Deadlines won’t actually kill you. Not unless you were a Union soldier stuck in Camp Sumter. In that case, the original meaning of the word prevails. You step across the line and you get shot. Plain and simple.
Little did I know that the true meaning for “deadline” had such gruesome origins. Of the 45,000 Union prisoners held in Camp Sumter, almost a third never made it out. Confederate commander Henry Wirz bears the brunt of the blame. He erected a line (sometimes with no physical marker) along the inside of the yard. Any prisoner who crossed the line (or touched, maybe even thought about it) was shot.
Fortunately the meaning has mellowed through the years and now it refers to a task that must be completed by a certain time.
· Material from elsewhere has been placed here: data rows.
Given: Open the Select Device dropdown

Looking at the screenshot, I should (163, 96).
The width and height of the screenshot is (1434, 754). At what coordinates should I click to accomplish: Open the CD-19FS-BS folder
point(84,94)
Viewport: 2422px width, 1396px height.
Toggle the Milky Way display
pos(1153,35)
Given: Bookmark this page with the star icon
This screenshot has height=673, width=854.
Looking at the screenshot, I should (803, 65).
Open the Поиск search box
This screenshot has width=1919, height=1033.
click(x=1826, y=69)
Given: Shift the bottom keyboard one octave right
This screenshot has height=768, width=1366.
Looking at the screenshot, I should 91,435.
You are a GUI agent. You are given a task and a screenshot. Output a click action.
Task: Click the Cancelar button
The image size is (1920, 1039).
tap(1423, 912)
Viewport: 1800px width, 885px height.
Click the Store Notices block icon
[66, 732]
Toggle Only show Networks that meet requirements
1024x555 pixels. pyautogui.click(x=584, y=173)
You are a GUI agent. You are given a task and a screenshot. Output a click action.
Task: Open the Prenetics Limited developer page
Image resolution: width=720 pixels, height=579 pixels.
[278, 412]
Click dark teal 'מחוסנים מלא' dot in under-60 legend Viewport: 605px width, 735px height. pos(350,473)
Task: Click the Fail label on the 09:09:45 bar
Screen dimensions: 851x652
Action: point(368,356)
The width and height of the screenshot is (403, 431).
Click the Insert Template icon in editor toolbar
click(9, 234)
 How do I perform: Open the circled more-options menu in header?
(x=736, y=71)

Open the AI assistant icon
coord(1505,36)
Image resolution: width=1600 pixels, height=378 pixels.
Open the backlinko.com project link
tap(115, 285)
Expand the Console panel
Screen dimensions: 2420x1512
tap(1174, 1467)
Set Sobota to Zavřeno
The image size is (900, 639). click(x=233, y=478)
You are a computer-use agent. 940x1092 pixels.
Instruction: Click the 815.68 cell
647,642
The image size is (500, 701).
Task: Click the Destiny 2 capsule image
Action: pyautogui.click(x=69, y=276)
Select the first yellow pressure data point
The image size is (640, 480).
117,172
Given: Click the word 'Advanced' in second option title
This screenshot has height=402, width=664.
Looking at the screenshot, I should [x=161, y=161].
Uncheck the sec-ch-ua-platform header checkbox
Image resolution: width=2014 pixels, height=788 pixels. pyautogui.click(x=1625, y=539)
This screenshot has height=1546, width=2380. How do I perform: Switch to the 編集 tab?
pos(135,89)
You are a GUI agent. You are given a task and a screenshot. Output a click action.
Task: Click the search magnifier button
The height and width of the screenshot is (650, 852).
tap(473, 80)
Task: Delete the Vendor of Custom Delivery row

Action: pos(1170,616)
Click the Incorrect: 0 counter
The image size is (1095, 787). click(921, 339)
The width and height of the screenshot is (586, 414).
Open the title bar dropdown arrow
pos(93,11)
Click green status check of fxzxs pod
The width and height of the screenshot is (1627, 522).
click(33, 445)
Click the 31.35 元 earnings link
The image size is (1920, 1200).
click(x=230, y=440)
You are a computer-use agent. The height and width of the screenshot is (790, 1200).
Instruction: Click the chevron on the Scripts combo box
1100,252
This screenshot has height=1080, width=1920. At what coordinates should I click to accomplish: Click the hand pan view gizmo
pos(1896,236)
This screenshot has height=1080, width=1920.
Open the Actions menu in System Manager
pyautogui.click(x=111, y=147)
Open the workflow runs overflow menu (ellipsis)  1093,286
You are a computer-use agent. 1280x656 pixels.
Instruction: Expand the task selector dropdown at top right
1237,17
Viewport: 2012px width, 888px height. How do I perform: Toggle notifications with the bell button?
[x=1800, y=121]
I’m not interested in actual deadlines. Those stress-filled nails that pin your soul to some arbitrary time. Those can’t be fully avoided. As a teacher, I do put down deadlines, but I understand my workforce (a group of sometimes not intrinsically motivated eleven-year-olds). If I want the project done by Friday, I set the deadline to Thursday (or even Wednesday). Because I know things can trickle in.
Yet as an artist, I love self-imposed deadlines. It’s the only way to get work done. That slight bit of worry will push me through to actual completion.
For example, I count the days until vacation comes. Report cards are sent out and I can finally get to do all the things I want to. Yet, what often happens is that I lounge about. The idea of tomorrow always repeating in my mind. So inevitably I end up back at work with little artistically to show for the time off.
So I set imaginary deadlines for myself. And I tell people about them, thus cementing them into the fabric of the universe. I will say that such and such a story must be completed by this date. Or that I need to finish these comic panels by the weekend. I never really know what the “or else” will be. Much like the deadlines I set for my students, there’s plenty of grace period. Loads, in fact, if the date I picked was entirely arbitrary.
Yet it serves its purpose. I get things done.
In the end, no one is going to kill you for missing a deadline. You create the tension and desire all by yourself. And if you can trick you mind in to getting off the sofa, then the winner in all this is you.